How to Avoid Mortgage Foreclosure
Mortgage foreclosure can take two forms. One, it can be a court process whereby the lender sues the borrower and proves to the court that the borrower has defaulted to make payments towards the mortgage. In ruling, the court may compel the borrower to pay the remaining mortgage fee failure to which a statement could be issued to foreclose the mortgaged property. The other form that foreclosure could take is non-judicial, where things are settled amicably among involved parties.
Either way, in case you are finding it hard to pay your mortgages on time, running away is not the solution. Your best bet would be to arrange a meeting with your mortgage lender and explain to them your financial status that makes it hard for you to make payments on time. The lender, seeing as it is they wouldn’t want to lose everything, and because the process of foreclosure is one that involves a lot of risks and takes a lot of time, may review the situation and act accordingly.

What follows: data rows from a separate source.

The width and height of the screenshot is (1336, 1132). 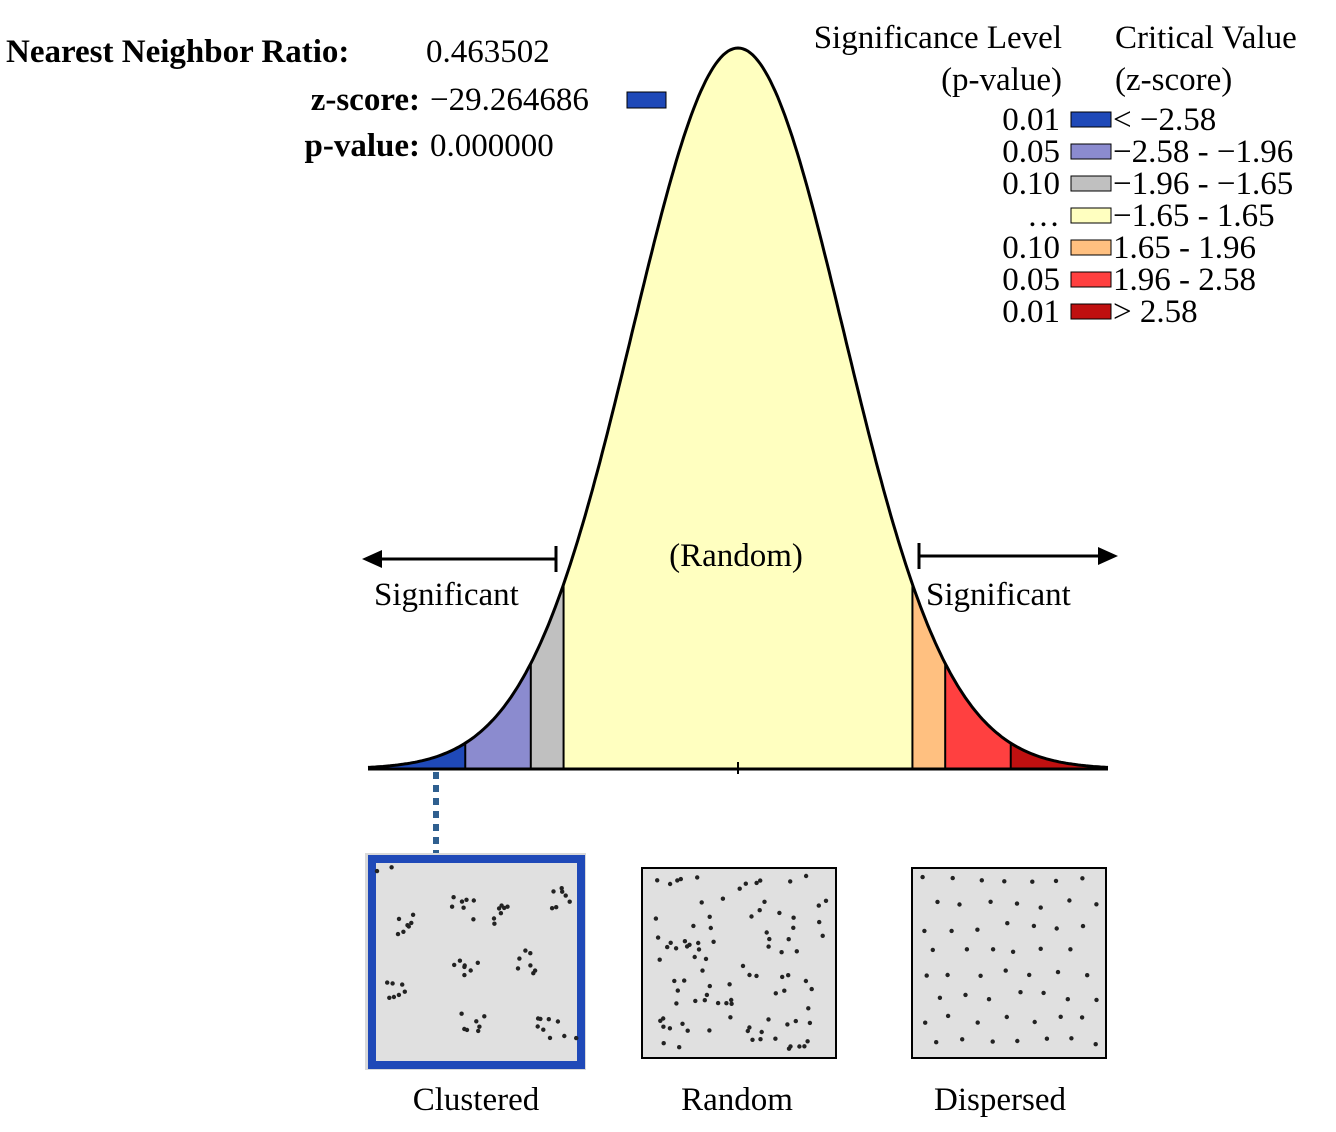 I want to click on legend-row-zrange: −2.58 - −1.96, so click(x=1203, y=152).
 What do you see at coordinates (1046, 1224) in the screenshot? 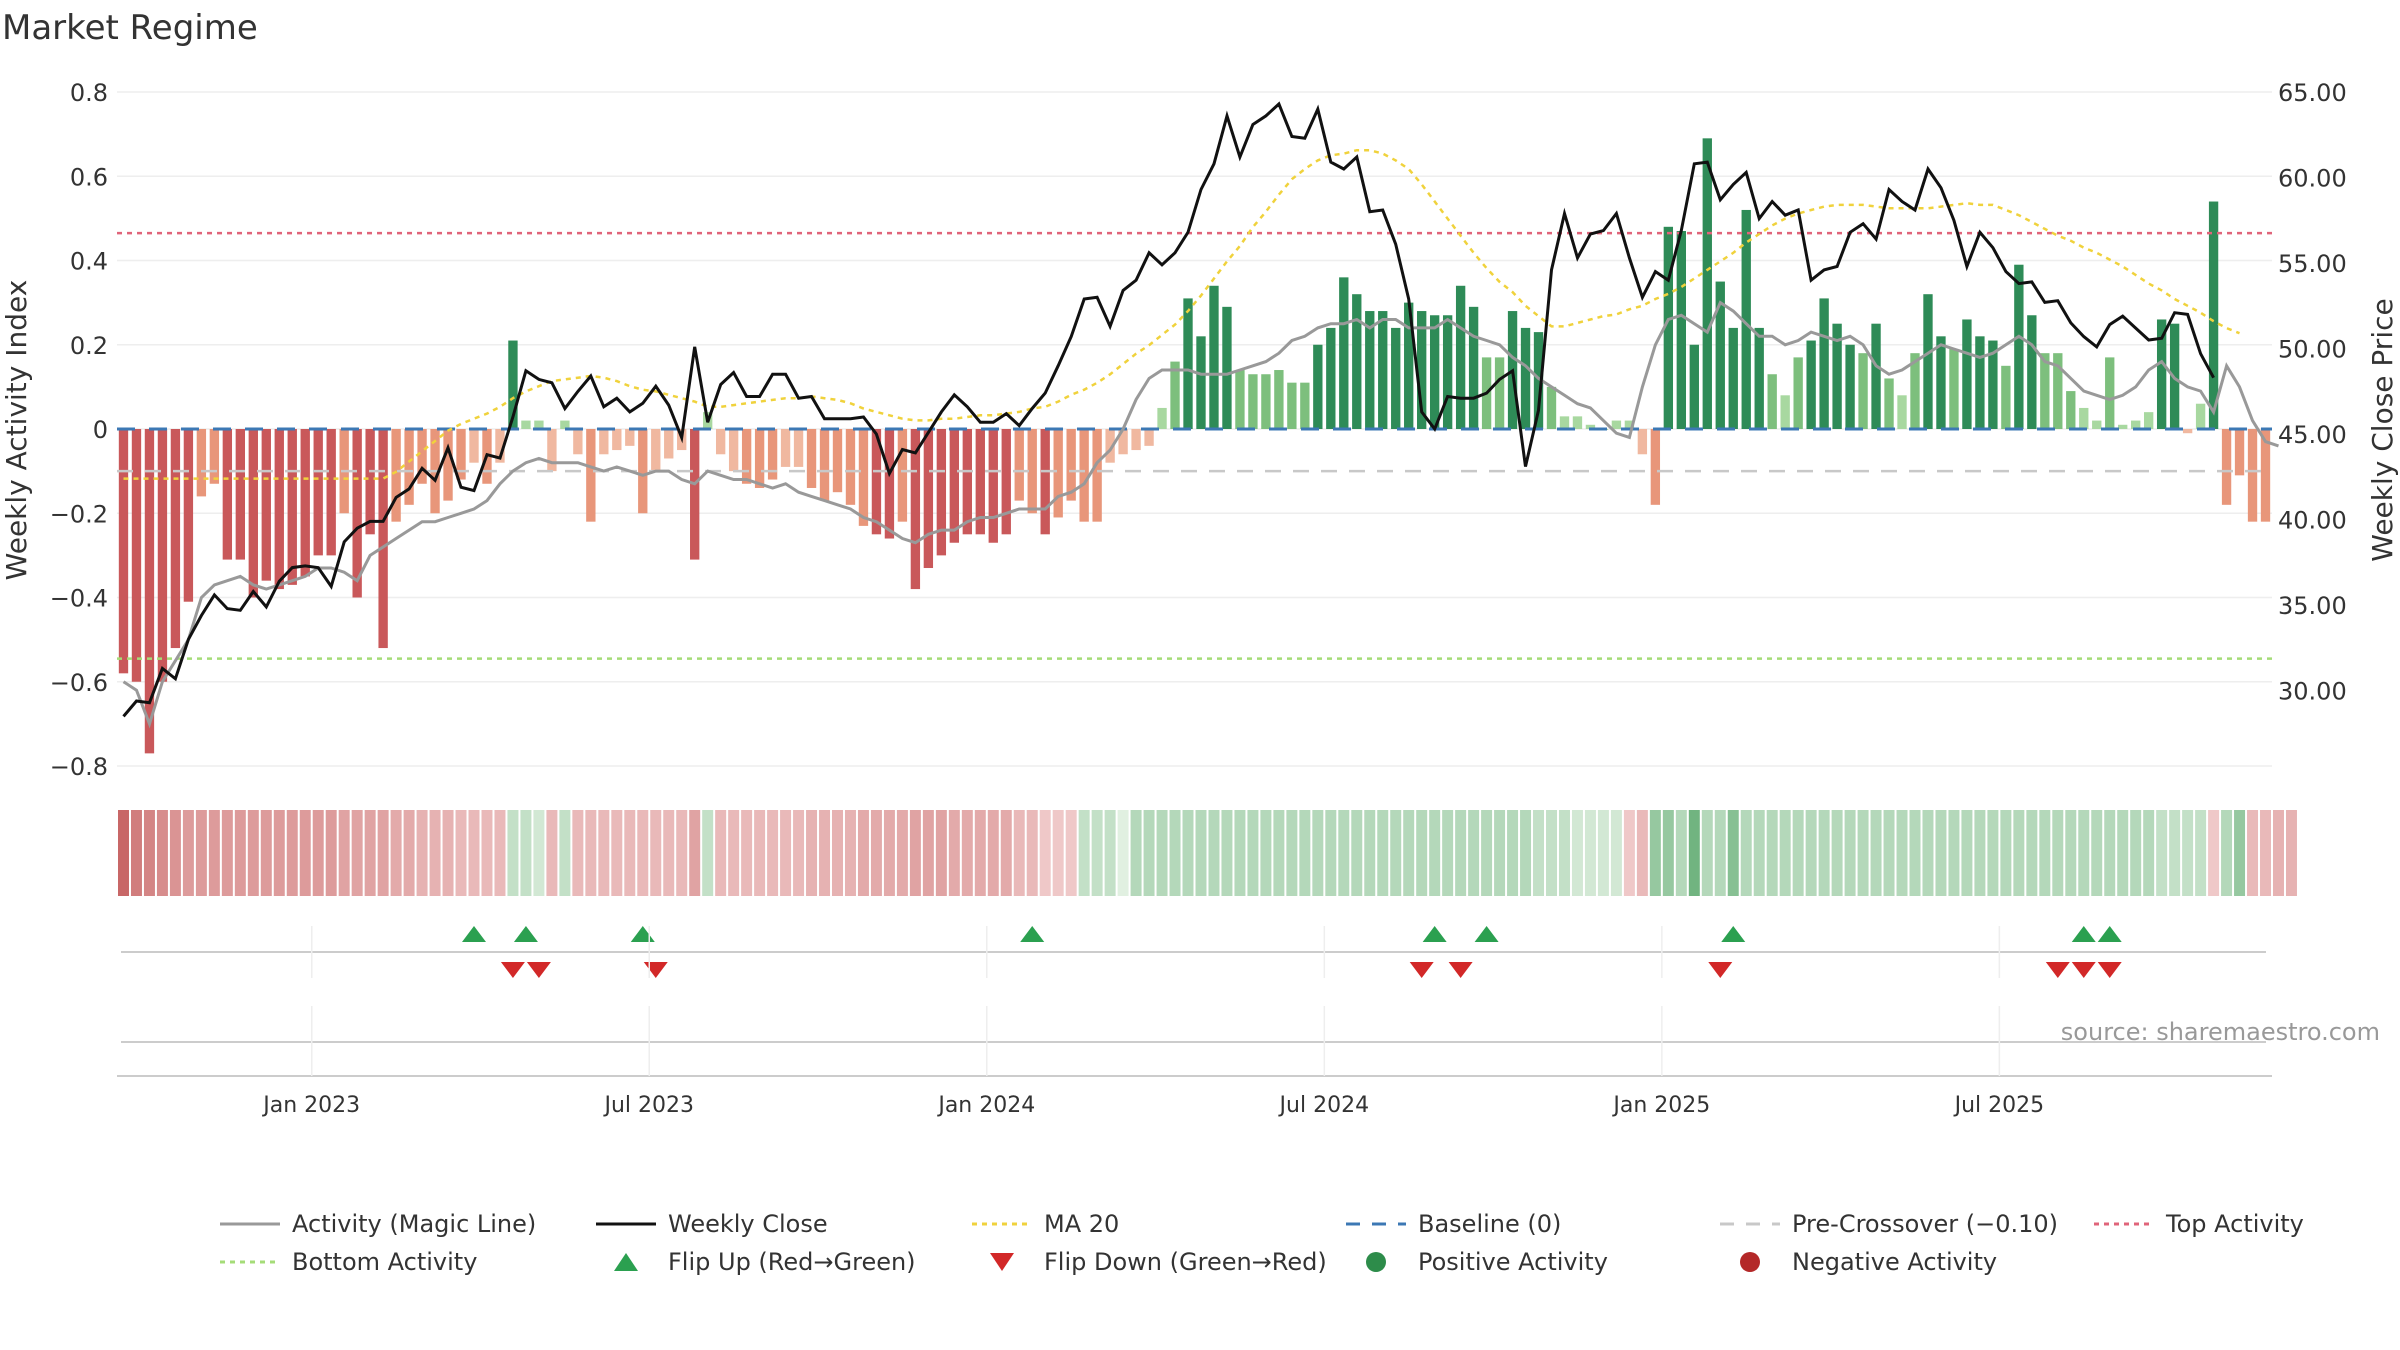
I see `legend-item: MA 20` at bounding box center [1046, 1224].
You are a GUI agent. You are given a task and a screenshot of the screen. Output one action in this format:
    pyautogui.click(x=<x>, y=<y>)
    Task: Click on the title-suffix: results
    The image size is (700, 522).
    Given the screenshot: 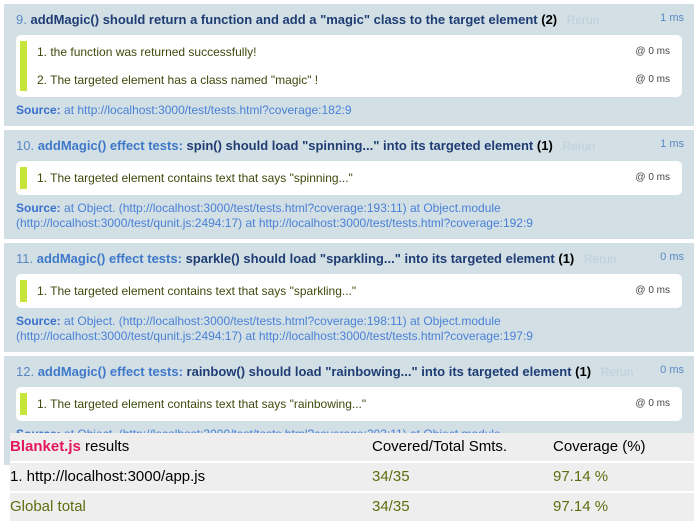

Your lender could request you to pay part of your normal monthly payments and then gradually make up for the late payments in the course of the following months. Alternatively, your lender could modify the loan terms and conditions to suit both parties.
In case you agree with the new terms, both parties will sign a new contract and all foreclosure proceedings will come to a stop. Modifying the terms of a mortgage is one of the greatest ways to get assistance with late mortgage payments so that they can be more affordable. In case your lender doesn’t want to make any beneficial arrangements with you, you can always consult foreclosure services, which you can get online, in your locality, or even in churches. Foreclosure services will offer you expert advice, negotiate with your lender on your behalf and even help you in making the late mortgage payments.
In case you are left with no options, you might consider selling your property because when you sell your property in cash, you can take the money and pay your lender, and then channel the little remaining savings you have on finding another affordable home. When all else fails, your best option would be to declare bankruptcy. This however should be your last resort when all else fail. Ensure you consult a professional bankruptcy attorney to see any available options that you might have. When you file for bankruptcy under chapter 13, you can be able to retain your home but under specified qualifications. Chapter 7 on the other hand will obliterate the debt that you have but will have you vacate the property.
In case you are facing foreclosure, you shouldn’t avoid foreclosure and such like notices you get from your lender. Rather, face the problem head on. While this could not guarantee that your property will not be foreclosed, at least you will be ready for what awaits you ahead.